* [What to produce]:
Print out the entries below with no edits.

##### Data extracts

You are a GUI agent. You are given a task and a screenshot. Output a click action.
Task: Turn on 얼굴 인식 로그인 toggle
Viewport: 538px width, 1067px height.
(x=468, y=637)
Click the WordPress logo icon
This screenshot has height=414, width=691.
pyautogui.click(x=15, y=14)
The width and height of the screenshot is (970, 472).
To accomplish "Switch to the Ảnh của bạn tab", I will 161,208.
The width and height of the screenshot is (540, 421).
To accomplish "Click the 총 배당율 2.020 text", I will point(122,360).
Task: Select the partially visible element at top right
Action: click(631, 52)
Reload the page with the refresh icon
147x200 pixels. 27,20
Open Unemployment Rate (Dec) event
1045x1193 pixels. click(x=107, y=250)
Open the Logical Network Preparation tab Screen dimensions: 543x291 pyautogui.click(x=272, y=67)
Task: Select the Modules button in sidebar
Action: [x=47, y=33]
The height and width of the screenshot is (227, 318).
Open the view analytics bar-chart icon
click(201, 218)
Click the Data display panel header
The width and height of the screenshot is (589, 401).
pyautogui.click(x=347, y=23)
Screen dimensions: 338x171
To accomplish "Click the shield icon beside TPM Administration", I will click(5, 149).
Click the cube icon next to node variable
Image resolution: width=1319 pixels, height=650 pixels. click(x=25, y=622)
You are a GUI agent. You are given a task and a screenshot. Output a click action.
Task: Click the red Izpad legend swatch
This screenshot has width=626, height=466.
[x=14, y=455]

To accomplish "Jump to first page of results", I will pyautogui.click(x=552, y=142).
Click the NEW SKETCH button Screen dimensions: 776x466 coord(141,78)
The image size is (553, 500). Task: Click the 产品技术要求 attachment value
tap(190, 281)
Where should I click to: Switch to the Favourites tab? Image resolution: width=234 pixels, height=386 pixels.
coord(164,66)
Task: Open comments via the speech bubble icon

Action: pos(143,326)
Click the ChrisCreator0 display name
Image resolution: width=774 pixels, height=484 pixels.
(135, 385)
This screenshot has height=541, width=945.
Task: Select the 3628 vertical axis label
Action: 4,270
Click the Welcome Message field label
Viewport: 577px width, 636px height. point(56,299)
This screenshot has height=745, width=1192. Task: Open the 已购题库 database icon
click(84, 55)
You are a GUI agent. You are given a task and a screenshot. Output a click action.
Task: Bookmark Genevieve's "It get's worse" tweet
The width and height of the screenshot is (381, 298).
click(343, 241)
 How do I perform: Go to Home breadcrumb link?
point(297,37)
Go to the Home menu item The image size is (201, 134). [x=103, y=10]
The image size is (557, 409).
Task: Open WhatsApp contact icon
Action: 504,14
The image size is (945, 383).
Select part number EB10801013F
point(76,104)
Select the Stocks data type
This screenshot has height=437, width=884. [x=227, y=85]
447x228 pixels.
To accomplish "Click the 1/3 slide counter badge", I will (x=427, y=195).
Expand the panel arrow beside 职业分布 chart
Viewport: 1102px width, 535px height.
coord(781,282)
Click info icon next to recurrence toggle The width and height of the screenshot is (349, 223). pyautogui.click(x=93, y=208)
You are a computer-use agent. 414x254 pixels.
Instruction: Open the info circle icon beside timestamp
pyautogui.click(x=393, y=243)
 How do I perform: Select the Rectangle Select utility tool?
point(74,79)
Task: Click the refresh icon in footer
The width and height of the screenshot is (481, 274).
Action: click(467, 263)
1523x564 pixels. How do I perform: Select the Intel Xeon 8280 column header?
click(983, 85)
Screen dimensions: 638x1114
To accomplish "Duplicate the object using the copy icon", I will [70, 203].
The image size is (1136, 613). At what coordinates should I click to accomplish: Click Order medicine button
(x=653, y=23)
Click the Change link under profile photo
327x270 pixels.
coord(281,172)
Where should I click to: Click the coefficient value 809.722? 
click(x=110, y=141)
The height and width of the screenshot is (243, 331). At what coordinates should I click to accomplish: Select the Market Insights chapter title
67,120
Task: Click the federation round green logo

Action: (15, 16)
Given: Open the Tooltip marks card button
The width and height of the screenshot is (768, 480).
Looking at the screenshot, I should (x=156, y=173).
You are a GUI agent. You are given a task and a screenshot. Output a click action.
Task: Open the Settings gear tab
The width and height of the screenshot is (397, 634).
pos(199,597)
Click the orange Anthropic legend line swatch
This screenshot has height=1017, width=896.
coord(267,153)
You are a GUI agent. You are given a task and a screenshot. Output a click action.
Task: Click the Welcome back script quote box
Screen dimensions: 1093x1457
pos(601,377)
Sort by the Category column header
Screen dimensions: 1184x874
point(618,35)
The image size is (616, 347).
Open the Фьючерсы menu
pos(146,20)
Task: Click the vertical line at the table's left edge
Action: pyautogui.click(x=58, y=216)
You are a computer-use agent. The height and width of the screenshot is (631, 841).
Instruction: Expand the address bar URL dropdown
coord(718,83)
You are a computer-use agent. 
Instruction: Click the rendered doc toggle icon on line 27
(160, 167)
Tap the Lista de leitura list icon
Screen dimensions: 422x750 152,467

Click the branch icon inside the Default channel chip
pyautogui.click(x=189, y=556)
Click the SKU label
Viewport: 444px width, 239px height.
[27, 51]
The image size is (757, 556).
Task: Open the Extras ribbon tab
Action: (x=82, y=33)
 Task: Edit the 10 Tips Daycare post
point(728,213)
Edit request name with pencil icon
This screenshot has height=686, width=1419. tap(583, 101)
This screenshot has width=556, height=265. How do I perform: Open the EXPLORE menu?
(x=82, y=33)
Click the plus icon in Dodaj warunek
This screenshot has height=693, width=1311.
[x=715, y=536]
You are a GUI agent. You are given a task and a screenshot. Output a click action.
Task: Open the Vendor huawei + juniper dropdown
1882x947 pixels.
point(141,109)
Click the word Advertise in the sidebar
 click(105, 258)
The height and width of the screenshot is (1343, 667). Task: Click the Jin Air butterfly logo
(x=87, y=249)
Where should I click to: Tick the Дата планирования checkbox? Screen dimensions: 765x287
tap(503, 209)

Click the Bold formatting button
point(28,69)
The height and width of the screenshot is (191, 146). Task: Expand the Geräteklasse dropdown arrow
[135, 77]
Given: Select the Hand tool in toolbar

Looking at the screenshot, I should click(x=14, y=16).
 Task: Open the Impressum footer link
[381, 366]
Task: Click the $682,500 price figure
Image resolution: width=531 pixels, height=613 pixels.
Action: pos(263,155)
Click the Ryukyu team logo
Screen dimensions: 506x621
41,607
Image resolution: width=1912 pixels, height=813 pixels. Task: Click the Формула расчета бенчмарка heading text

##########

* [Solution to the exercise]:
You are a GUI agent. You are given a task and a screenshot. Output a click action.
Task: Turn on 얼굴 인식 로그인 toggle
Viewport: 538px width, 1067px height.
(x=468, y=637)
Click the WordPress logo icon
This screenshot has height=414, width=691.
pyautogui.click(x=15, y=14)
The width and height of the screenshot is (970, 472).
To accomplish "Switch to the Ảnh của bạn tab", I will 161,208.
The width and height of the screenshot is (540, 421).
To accomplish "Click the 총 배당율 2.020 text", I will point(122,360).
Task: Select the partially visible element at top right
Action: click(631, 52)
Reload the page with the refresh icon
147x200 pixels. 27,20
Open Unemployment Rate (Dec) event
1045x1193 pixels. click(x=107, y=250)
Open the Logical Network Preparation tab Screen dimensions: 543x291 pyautogui.click(x=272, y=67)
Task: Select the Modules button in sidebar
Action: [x=47, y=33]
The height and width of the screenshot is (227, 318).
Open the view analytics bar-chart icon
click(201, 218)
Click the Data display panel header
The width and height of the screenshot is (589, 401).
pyautogui.click(x=347, y=23)
Screen dimensions: 338x171
To accomplish "Click the shield icon beside TPM Administration", I will click(5, 149).
Click the cube icon next to node variable
Image resolution: width=1319 pixels, height=650 pixels. click(x=25, y=622)
You are a GUI agent. You are given a task and a screenshot. Output a click action.
Task: Click the red Izpad legend swatch
This screenshot has width=626, height=466.
[x=14, y=455]

To accomplish "Jump to first page of results", I will pyautogui.click(x=552, y=142).
Click the NEW SKETCH button Screen dimensions: 776x466 coord(141,78)
The image size is (553, 500). Task: Click the 产品技术要求 attachment value
tap(190, 281)
Where should I click to: Switch to the Favourites tab? Image resolution: width=234 pixels, height=386 pixels.
coord(164,66)
Task: Open comments via the speech bubble icon

Action: pos(143,326)
Click the ChrisCreator0 display name
Image resolution: width=774 pixels, height=484 pixels.
(135, 385)
This screenshot has height=541, width=945.
Task: Select the 3628 vertical axis label
Action: 4,270
Click the Welcome Message field label
Viewport: 577px width, 636px height. point(56,299)
This screenshot has height=745, width=1192. Task: Open the 已购题库 database icon
click(84, 55)
You are a GUI agent. You are given a task and a screenshot. Output a click action.
Task: Bookmark Genevieve's "It get's worse" tweet
The width and height of the screenshot is (381, 298).
click(343, 241)
 How do I perform: Go to Home breadcrumb link?
point(297,37)
Go to the Home menu item The image size is (201, 134). [x=103, y=10]
The image size is (557, 409).
Task: Open WhatsApp contact icon
Action: 504,14
The image size is (945, 383).
Select part number EB10801013F
point(76,104)
Select the Stocks data type
This screenshot has height=437, width=884. [x=227, y=85]
447x228 pixels.
To accomplish "Click the 1/3 slide counter badge", I will (x=427, y=195).
Expand the panel arrow beside 职业分布 chart
Viewport: 1102px width, 535px height.
coord(781,282)
Click info icon next to recurrence toggle The width and height of the screenshot is (349, 223). pyautogui.click(x=93, y=208)
You are a computer-use agent. 414x254 pixels.
Instruction: Open the info circle icon beside timestamp
pyautogui.click(x=393, y=243)
 How do I perform: Select the Rectangle Select utility tool?
point(74,79)
Task: Click the refresh icon in footer
The width and height of the screenshot is (481, 274).
Action: click(467, 263)
1523x564 pixels. How do I perform: Select the Intel Xeon 8280 column header?
click(983, 85)
Screen dimensions: 638x1114
To accomplish "Duplicate the object using the copy icon", I will [70, 203].
The image size is (1136, 613). At what coordinates should I click to accomplish: Click Order medicine button
(x=653, y=23)
Click the Change link under profile photo
327x270 pixels.
coord(281,172)
Where should I click to: Click the coefficient value 809.722? 
click(x=110, y=141)
The height and width of the screenshot is (243, 331). At what coordinates should I click to accomplish: Select the Market Insights chapter title
67,120
Task: Click the federation round green logo

Action: (15, 16)
Given: Open the Tooltip marks card button
The width and height of the screenshot is (768, 480).
Looking at the screenshot, I should (x=156, y=173).
You are a GUI agent. You are given a task and a screenshot. Output a click action.
Task: Open the Settings gear tab
The width and height of the screenshot is (397, 634).
pos(199,597)
Click the orange Anthropic legend line swatch
This screenshot has height=1017, width=896.
coord(267,153)
You are a GUI agent. You are given a task and a screenshot. Output a click action.
Task: Click the Welcome back script quote box
Screen dimensions: 1093x1457
pos(601,377)
Sort by the Category column header
Screen dimensions: 1184x874
point(618,35)
The image size is (616, 347).
Open the Фьючерсы menu
pos(146,20)
Task: Click the vertical line at the table's left edge
Action: pyautogui.click(x=58, y=216)
You are a computer-use agent. The height and width of the screenshot is (631, 841).
Instruction: Expand the address bar URL dropdown
coord(718,83)
You are a computer-use agent. 
Instruction: Click the rendered doc toggle icon on line 27
(160, 167)
Tap the Lista de leitura list icon
Screen dimensions: 422x750 152,467

Click the branch icon inside the Default channel chip
pyautogui.click(x=189, y=556)
Click the SKU label
Viewport: 444px width, 239px height.
[27, 51]
The image size is (757, 556).
Task: Open the Extras ribbon tab
Action: (x=82, y=33)
 Task: Edit the 10 Tips Daycare post
point(728,213)
Edit request name with pencil icon
This screenshot has height=686, width=1419. tap(583, 101)
This screenshot has width=556, height=265. How do I perform: Open the EXPLORE menu?
(x=82, y=33)
Click the plus icon in Dodaj warunek
This screenshot has height=693, width=1311.
[x=715, y=536]
You are a GUI agent. You are given a task and a screenshot. Output a click action.
Task: Open the Vendor huawei + juniper dropdown
1882x947 pixels.
point(141,109)
Click the word Advertise in the sidebar
 click(105, 258)
The height and width of the screenshot is (1343, 667). Task: Click the Jin Air butterfly logo
(x=87, y=249)
Where should I click to: Tick the Дата планирования checkbox? Screen dimensions: 765x287
tap(503, 209)

Click the Bold formatting button
point(28,69)
The height and width of the screenshot is (191, 146). Task: Expand the Geräteklasse dropdown arrow
[135, 77]
Given: Select the Hand tool in toolbar

Looking at the screenshot, I should click(x=14, y=16).
 Task: Open the Impressum footer link
[381, 366]
Task: Click the $682,500 price figure
Image resolution: width=531 pixels, height=613 pixels.
Action: pos(263,155)
Click the Ryukyu team logo
Screen dimensions: 506x621
41,607
Image resolution: width=1912 pixels, height=813 pixels. Task: Click the Формула расчета бенчмарка heading text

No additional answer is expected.